Les boites mobiles courent sur l’autoroute pendant que certains corps sommeillent.Une voute de rapaces plane au dessus des voies, tels des monarques agiles, ils attendent silencieusement le ravage.

La nuit noire arme ses soldats ailés, les cieux se déchirent au son des voix volatiles.C’est l’heure du vacarme.

Dans la crasse d’une crevasse, le virage emporte les usagers noctambules.
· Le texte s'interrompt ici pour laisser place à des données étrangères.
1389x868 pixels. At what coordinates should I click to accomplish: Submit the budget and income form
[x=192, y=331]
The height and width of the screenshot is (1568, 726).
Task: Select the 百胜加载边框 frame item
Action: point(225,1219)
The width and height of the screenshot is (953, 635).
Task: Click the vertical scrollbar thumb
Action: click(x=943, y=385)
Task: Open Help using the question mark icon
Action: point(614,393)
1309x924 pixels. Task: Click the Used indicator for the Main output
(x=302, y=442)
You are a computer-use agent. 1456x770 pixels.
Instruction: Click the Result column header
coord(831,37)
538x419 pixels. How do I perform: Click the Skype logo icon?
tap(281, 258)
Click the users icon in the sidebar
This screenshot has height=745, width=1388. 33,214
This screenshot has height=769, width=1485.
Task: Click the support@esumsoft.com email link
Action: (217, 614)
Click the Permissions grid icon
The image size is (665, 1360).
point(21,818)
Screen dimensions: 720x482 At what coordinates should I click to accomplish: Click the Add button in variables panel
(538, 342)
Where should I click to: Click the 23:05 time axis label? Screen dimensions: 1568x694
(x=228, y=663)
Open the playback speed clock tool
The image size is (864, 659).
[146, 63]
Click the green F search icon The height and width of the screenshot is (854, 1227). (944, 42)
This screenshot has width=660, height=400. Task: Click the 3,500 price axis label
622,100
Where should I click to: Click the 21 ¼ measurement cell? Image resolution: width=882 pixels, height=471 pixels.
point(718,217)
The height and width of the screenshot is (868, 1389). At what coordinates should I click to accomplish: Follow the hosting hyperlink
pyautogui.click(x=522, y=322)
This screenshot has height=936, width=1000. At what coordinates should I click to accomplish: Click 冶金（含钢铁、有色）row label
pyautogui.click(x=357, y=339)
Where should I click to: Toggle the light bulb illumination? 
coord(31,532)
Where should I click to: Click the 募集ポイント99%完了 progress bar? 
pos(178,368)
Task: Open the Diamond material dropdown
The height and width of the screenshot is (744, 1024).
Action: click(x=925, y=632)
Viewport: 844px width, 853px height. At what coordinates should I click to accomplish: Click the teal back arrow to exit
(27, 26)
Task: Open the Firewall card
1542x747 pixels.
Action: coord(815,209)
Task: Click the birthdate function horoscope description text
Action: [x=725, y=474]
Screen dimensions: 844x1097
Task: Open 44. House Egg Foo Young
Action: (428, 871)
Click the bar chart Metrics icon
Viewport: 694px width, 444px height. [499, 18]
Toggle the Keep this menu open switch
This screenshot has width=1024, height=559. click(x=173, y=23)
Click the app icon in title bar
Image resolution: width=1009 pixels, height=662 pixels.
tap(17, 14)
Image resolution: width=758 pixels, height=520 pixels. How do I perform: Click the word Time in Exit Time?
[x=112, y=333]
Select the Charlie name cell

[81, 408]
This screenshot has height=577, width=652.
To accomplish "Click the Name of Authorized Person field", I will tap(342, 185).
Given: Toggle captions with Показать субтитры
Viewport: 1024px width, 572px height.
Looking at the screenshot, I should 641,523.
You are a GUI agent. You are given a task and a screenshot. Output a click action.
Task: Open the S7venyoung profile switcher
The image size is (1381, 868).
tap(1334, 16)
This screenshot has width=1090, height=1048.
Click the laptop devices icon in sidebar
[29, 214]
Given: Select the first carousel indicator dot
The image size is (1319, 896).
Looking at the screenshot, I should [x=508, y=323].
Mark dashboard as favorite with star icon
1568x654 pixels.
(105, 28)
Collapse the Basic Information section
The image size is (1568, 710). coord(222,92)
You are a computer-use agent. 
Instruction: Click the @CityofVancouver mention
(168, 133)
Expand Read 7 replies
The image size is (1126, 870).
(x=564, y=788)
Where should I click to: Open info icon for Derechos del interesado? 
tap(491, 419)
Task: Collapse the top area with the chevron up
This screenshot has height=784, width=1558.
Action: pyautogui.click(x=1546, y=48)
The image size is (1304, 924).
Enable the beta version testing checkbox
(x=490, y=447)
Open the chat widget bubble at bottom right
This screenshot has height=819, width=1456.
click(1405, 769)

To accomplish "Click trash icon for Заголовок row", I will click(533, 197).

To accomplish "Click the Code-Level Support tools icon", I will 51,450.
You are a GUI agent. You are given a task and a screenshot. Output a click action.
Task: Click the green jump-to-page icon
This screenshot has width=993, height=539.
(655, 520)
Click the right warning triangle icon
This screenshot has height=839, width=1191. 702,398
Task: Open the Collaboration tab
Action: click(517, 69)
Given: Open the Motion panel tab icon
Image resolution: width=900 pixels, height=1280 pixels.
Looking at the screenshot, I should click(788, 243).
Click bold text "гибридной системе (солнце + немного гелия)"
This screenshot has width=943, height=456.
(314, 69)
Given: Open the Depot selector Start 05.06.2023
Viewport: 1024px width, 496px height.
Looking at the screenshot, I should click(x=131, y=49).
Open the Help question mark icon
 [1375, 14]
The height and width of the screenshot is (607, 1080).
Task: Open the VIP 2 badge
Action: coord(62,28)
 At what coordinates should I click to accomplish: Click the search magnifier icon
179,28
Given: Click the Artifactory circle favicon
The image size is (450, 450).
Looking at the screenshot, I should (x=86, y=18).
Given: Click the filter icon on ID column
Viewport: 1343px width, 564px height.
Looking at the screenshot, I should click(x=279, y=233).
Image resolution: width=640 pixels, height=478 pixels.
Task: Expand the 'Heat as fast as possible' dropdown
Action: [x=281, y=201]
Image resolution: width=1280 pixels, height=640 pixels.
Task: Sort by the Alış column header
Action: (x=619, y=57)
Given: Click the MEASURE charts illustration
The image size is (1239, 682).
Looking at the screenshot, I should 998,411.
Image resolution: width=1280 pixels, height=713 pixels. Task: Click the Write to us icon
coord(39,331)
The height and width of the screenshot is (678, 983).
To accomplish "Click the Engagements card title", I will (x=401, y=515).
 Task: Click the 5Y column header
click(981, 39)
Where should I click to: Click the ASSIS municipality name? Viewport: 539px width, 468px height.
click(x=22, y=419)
Les corneilles somnambules se gaussent, leurs rires marquent l’appel mortuaire.

Entends-tu le chant des oiseaux ? C’est le cri des cadavres qui cessent de respirer. Dans les cimetières, les carcasses dorment auprès des vers et des vers que les corbeaux croassent.

***Le tapage s’estompe, le rivage est proche.

***Loin du tumulte d’antan, l’aube déploie ses trésors.

Un hibou dort pendant que les libellules pullulent et circulent sur les lacs dorés. La rosée d’un matin nouveau dessine ses perles d’ignorance.

L’humidité de cette journée inédite amène un souffle d’insousciance au tableau. L’imagination d’un peintre fou a coulé le long des sentiers.

Les sommets des hêtres tout entier grimpent vers le ciel, des oisillons prennent leur envol pour la première fois. Les êtres se promènent dans la lueur d’un soleil limpide, le sol s’imprègne de leurs pas.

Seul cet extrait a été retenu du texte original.